++++ LISTED ENTRIES ++++

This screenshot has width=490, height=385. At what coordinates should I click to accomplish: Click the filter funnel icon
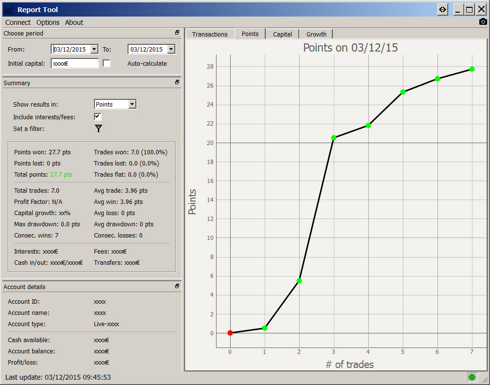(x=98, y=128)
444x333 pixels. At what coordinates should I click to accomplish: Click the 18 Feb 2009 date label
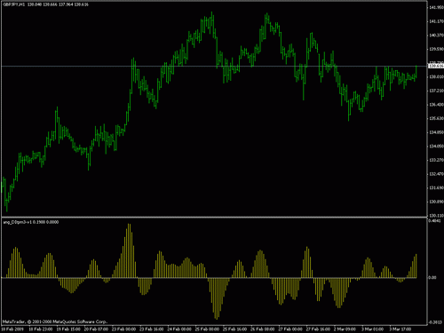coord(12,329)
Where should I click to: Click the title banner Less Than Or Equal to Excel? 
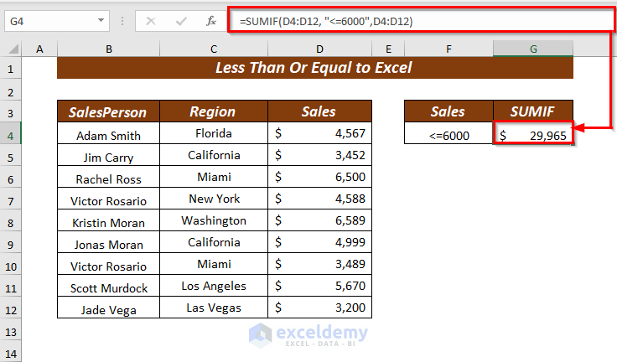coord(314,68)
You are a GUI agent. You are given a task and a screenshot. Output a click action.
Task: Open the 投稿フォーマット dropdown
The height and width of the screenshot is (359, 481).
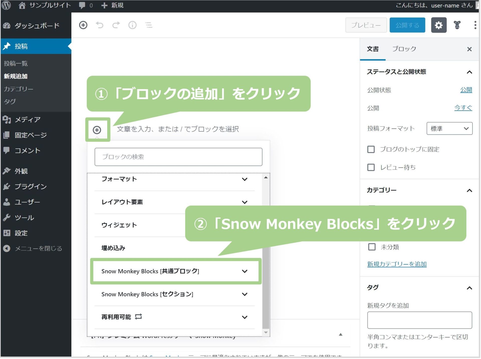449,128
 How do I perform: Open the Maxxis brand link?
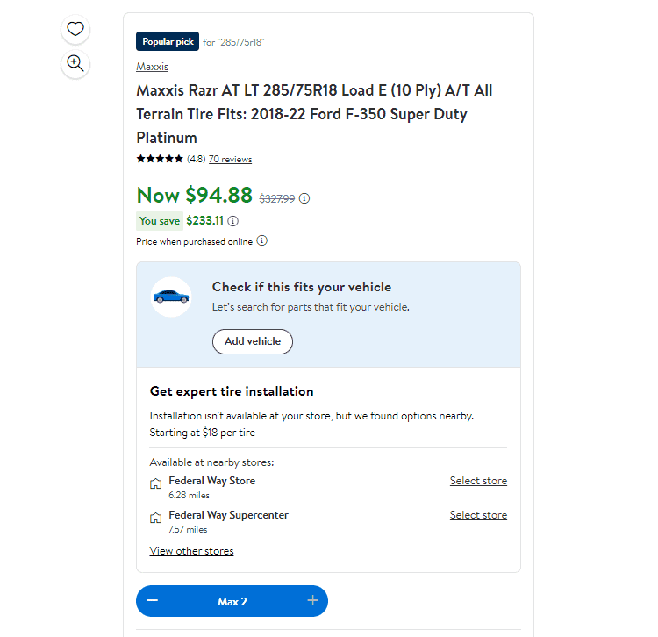pyautogui.click(x=153, y=67)
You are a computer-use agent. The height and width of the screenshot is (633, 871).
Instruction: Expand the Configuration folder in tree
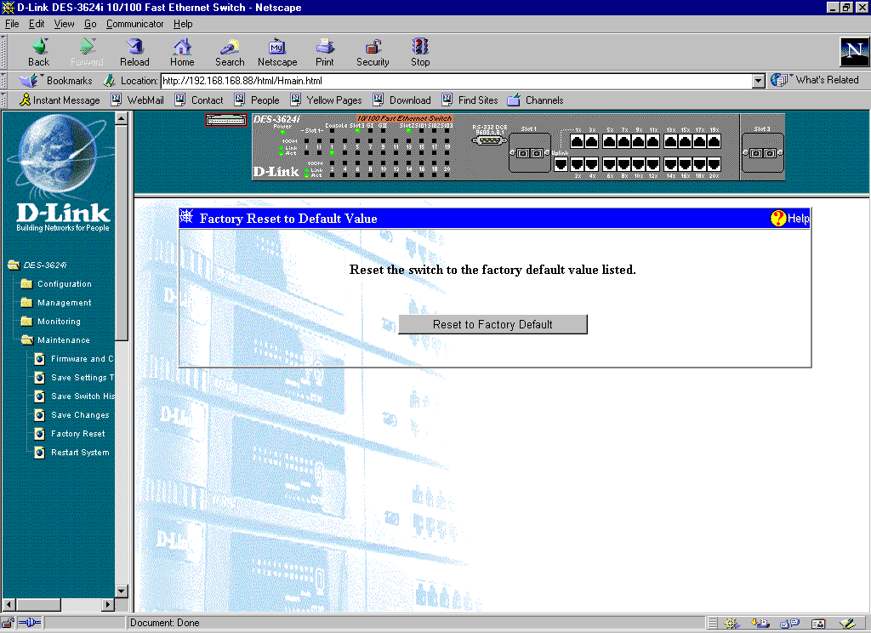click(x=27, y=284)
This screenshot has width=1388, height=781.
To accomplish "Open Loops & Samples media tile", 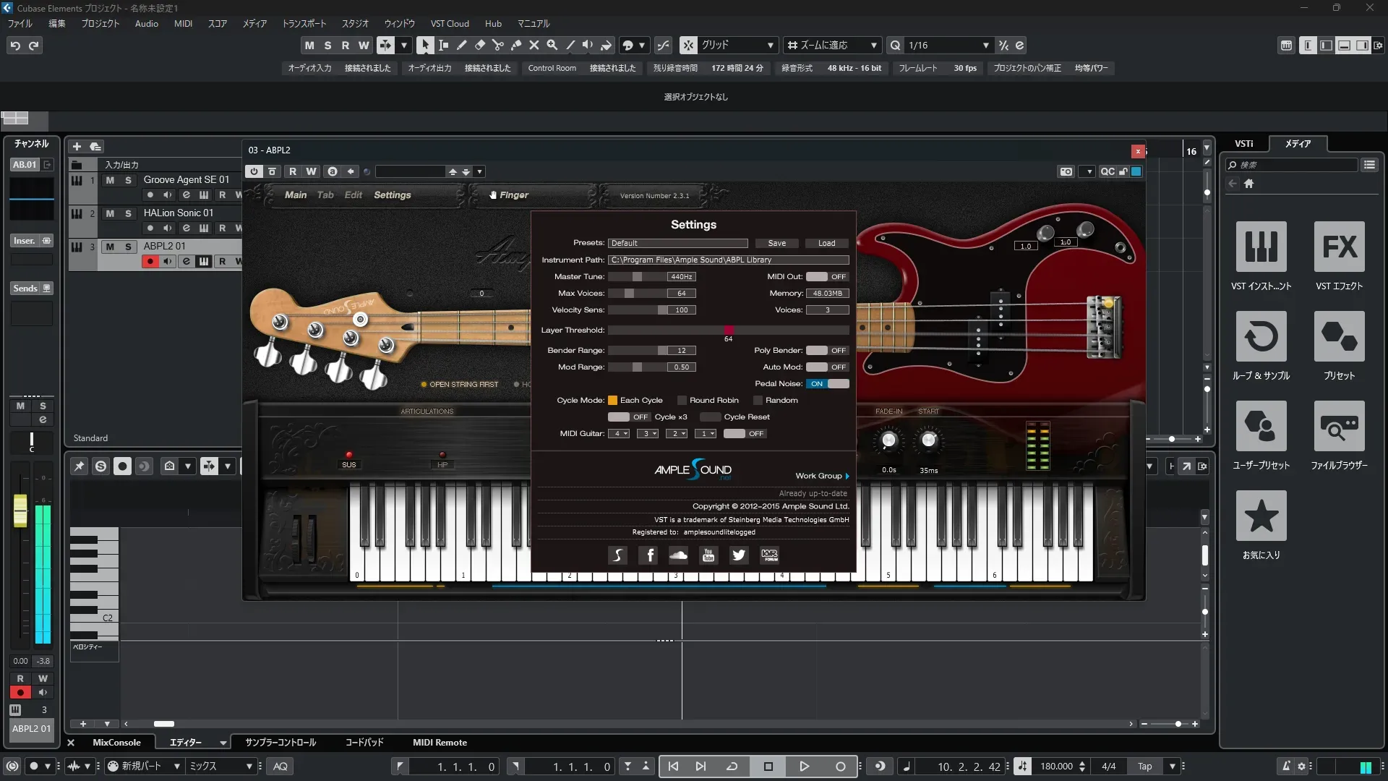I will pyautogui.click(x=1261, y=337).
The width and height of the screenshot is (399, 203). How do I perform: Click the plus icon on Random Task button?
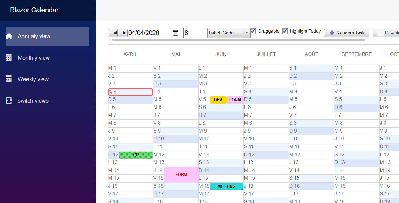tap(332, 33)
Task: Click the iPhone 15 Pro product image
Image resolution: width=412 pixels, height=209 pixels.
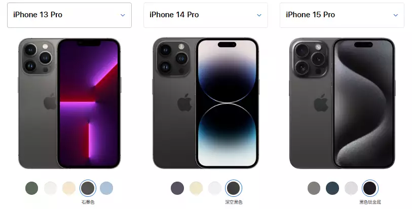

++++

WHAT THE TASK REQUIRES: Count the lines in the items above that contain the string "height". Reply with the number alone.

OUTPUT FOR THIS EXERCISE: 6